August 03, 2017

Eastern Michigan University professor Wendy Burke to serve as John W. Porter Distinguished Chair in Urban Education for 2017-18

EMU implements place-based education program for secondary educators
The John W. Porter Endowed Chair, created in 1991, is designed to actively expand the University's role in urban school districts in Michigan, with an emphasis on school-community partnerships.
Wendy Burke headshot
Wendy Burke is the John W. Porter Distinguished Chair in Urban Education for 2017-2018.

YPSILANTI – Wendy Burke, a professor of curriculum and instruction in the Department of Teacher Education and the director of student teaching at Eastern Michigan University, will serve as the 2017-2018 John W. Porter Distinguished Chair in Urban Education at the University.

Burke’s project, “Further Developing Capacity to Implement Secondary Place-Based Teacher Education Pathway at Eastern Michigan University” supports the implementation of an innovative approach, abbreviated PBE, to preparing educators in southeast Michigan.

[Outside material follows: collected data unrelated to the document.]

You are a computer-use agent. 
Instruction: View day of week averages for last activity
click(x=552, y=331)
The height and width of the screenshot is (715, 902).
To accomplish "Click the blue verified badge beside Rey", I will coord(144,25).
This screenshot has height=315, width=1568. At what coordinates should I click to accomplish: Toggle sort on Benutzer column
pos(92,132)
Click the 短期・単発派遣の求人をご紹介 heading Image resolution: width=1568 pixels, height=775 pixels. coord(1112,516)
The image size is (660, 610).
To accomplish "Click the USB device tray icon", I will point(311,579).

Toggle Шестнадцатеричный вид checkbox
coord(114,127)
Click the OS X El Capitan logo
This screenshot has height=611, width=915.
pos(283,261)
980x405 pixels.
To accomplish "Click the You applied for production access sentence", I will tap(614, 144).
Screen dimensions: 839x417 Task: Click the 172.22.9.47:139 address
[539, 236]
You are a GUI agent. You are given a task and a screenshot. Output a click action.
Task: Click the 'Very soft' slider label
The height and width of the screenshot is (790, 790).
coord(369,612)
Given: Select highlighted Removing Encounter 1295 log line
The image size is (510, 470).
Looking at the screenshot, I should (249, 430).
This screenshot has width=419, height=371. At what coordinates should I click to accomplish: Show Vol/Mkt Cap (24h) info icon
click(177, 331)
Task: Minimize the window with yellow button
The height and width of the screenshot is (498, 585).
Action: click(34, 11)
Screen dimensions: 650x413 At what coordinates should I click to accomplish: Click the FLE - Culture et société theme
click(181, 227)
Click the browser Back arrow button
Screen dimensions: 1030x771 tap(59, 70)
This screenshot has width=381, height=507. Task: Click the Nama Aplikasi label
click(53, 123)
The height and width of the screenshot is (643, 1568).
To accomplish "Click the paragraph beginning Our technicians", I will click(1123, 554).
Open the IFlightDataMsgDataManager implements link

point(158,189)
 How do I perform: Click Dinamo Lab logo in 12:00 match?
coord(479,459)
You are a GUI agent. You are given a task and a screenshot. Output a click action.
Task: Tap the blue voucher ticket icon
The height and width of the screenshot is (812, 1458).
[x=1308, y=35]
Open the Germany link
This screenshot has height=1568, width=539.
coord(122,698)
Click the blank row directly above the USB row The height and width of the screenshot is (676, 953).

Burke has been a member of an active community of EMU students, educators, advisors and leaders who have been meeting over the last several years to lay the groundwork for establishing such a program. The project will include an in-depth case study of the PBE approach to teaching and its impact on secondary student learning and engagement.

The goal is to establish and market an exemplary Eastern PBE program that is recognized regionally and nationally, with a first step being admittance of a diverse group of future educators to the program in fall 2018.

Colleagues Lowenstein and Grewal helped lay groundwork

Burke says her 2017-2018 award builds upon the efforts of teacher education colleagues Ethan Lowenstein and Iman Grewal, the two previous awardees of the Porter Distinguished Chair. Since 2015, Lowenstein, Grewal, and Burke have been leading a school, university and community partnership that supports the integration of a youth- and community-based approach to preparing educators.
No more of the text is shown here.